What makes certain people, usually men, by the way, so evil? Could it be a combination of genetic predispositions, life experiences, laziness, or discipline? Is it their inability to manage negative thoughts? I don't know. At my age now, in my mid-sixties, I find myself being less accommodative to those who seem to be irredeemable.

In other words, some people are simply evil for whatever combination of reasons, whether they choose to blame an external concept like a devil or not. In my experience, many who are that way currently will always be as such, irrespective of any self-initiated actions, attempts at resolution with the help of friends or family, or society-enforced attempts at punishment and redemption. Tigers and stripes, leopards and spots.

Speaking of the devil, I don't recall when I first met Chuck. It may have been in the grocery store where my mother was a bookkeeper, in the days of manual, tape-fed adding machines and green ledger books. My father had died not long before, and she had taken a job in town to supplement our household income.

My father was an auto dealer, but nothing like those auto dealers you see in today's media squawking away about their latest models. He partnered with an investor, a partnership forged in purgatory for both. Williams was no large town, and its economic vitality depended mostly on its gateway status to the Grand Canyon, forestry, and paper mills.

I imagine he had few options to find investors to realize his vision for a new kind of dealership. He had been operating his own smaller, used car lot for some time and wanted to build one of the town's first larger auto dealerships, much like we see today. As the dream became reality and was in the final stages of actualization, the tensions between him and his financing partner spun out of control.

His new dealership was open for only a few months when he surprisingly quit to take a job as a used car sales manager at a competing lot. I'm not sure how you simply quit the business you just built with blood and sweat, then end up working for a competitor. But he did it. Three days afterward, I awoke to the family being gathered in the living room. My father was not present, but a hastily cleaned spot on the carpet was.

Earlier that morning, he was lying face down on that carpet when his aorta burst. A surge of blood from the damaged vessel poured through his mouth.

My mother was giving him a backrub at the time, assuming his complaint about a sharp back pain was from a muscle strain. He was forty years at death, only forty years. On the flip side, he was heavy set and smoked two packs of cigarettes a day just like my mother who died a decade later.

In those meager days, you'd buy a starter house for ten thousand with a plan to scrimp and save for thirty years to pay it off. Since it was the one major monthly expense, other creature comforts that are taken for granted today were rarities or simply didn't exist. I don't recall any families possessing obvious wealth in town beyond the few pharmacists, attorneys, and a family with distant oil well holdings.
○ ○ ○ ○ ○
--- TASK REQUIREMENTS ---
1 – In the memoir passage, reproduce the part that opens with the words containing "I imagine he" and closes with "out of control.".
2 – Condense the paragraph of the memoir passage that begins "I imagine he had few options" into two or three shorter sentences that keep its main facts.
3 – Render this sentence from the memoir passage in Spanish: "Williams was no large town, and its economic vitality depended mostly on its gateway status to the Grand Canyon, forestry, and paper mills."

--- COLLECTED DATA ---
○ ○ ○ ○ ○
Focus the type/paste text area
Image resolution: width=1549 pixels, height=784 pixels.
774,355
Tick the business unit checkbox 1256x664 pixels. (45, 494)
○ ○ ○ ○ ○
--- RESULTS BY TASK ---
1 –
I imagine he had few options to find investors to realize his vision for a new kind of dealership. He had been operating his own smaller, used car lot for some time and wanted to build one of the town's first larger auto dealerships, much like we see today. As the dream became reality and was in the final stages of actualization, the tensions between him and his financing partner spun out of control.

2 – The father likely had few options for finding investors. After running his own smaller used car lot for some time, he set out to build one of the town's first larger auto dealerships. As the project neared completion, tensions with his financing partner spun out of control.

3 – Williams no era un pueblo grande, y su vitalidad económica dependía principalmente de su condición de puerta de entrada al Gran Cañón, de la silvicultura y de las fábricas de papel.